Review and Photos Andrew Hartl
Gator Park in The Florida Everglades – a must-see if you’re in the area. For convenience, the tour hosts a pick-up service at your hotel in Miami and then shuttles you to the Everglades with an approximate hour-long drive. Upon arrival, the tour guide hands out ear plugs, which you’ll definitely need when the airboats fire up their engines.
The airboats are conveniently docked for easy boarding, with enough room to comfortably seat 10 – 20 passengers on each boat. However, if you’re looking for something geared toward a bit more of a personal experience, there is a pricier option that offers a smaller 3-4 passenger boat.
The tour begins with a meandering ride through the lush canals, where visitors can observe Everglades wildlife. Birds indigenous to the area include bald eagles, osprey, white Ibis, brown pelicans, purple gallinules, pale pink flamingos, red woodpeckers and blue herons. Given the names of these birds, one would that think this ecosystem was a wash of bright colour. But the fact is, they seem to blend in. Still, they’re much easier to see than the variety of turtles, frogs, snakes and fish that live there.

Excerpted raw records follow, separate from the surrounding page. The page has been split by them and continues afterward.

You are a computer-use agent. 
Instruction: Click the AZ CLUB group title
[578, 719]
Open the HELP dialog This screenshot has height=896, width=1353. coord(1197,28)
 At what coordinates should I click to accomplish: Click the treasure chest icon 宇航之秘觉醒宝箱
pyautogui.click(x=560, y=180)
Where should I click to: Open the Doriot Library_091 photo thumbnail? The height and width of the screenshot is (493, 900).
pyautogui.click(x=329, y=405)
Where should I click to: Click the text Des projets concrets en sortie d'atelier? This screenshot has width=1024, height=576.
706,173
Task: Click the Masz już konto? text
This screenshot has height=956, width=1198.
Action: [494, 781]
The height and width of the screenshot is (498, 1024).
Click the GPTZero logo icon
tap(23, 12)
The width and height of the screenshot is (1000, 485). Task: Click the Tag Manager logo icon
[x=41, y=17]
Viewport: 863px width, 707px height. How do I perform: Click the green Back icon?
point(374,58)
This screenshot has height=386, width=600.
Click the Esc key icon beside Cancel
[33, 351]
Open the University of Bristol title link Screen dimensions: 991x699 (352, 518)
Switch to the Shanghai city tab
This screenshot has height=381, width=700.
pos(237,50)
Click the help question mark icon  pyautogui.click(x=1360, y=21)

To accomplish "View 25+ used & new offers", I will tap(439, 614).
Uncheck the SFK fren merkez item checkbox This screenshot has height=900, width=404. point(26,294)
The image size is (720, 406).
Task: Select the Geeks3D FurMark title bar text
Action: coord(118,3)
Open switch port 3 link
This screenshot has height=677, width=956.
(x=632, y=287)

Of course, spotting the lurking yellow eyes of a gator in the water amongst the water lilies and sawgrass is what most tourists come to see, and the commotion and splashing they cause in the blackened water as they dive for cover provides for some interesting photo opportunities. There is even opportunity to see American crocodiles as they co-exist with the American alligator in this area.
The airboat tour lasts roughly an hour and brings visitors back to the park again for an educational wildlife show, where various Glades species are introduced, including scorpions, toads, birds and reptiles.
Afterwards, tourists are free to explore the grounds, which include a few gators kept in pens and some free range peacocks that wander around and put on a show with their colourful plumage. At the restaurant, visitors can grab a sandwich or burger, or if they’re feeling particularly adventurous they can try frog legs, or alligator prepared several different ways. But no matter what you’ve been told about the taste – trust me, it isn’t like chicken no matter how it’s been cooked.
The tour concludes with a bus ride back to your hotel in Miami. Overall it’s a fun way to spend the day, not to mention very educational. It’s just a shame that one of the realities of the area is that this very important ecosystem is in danger and disappearing.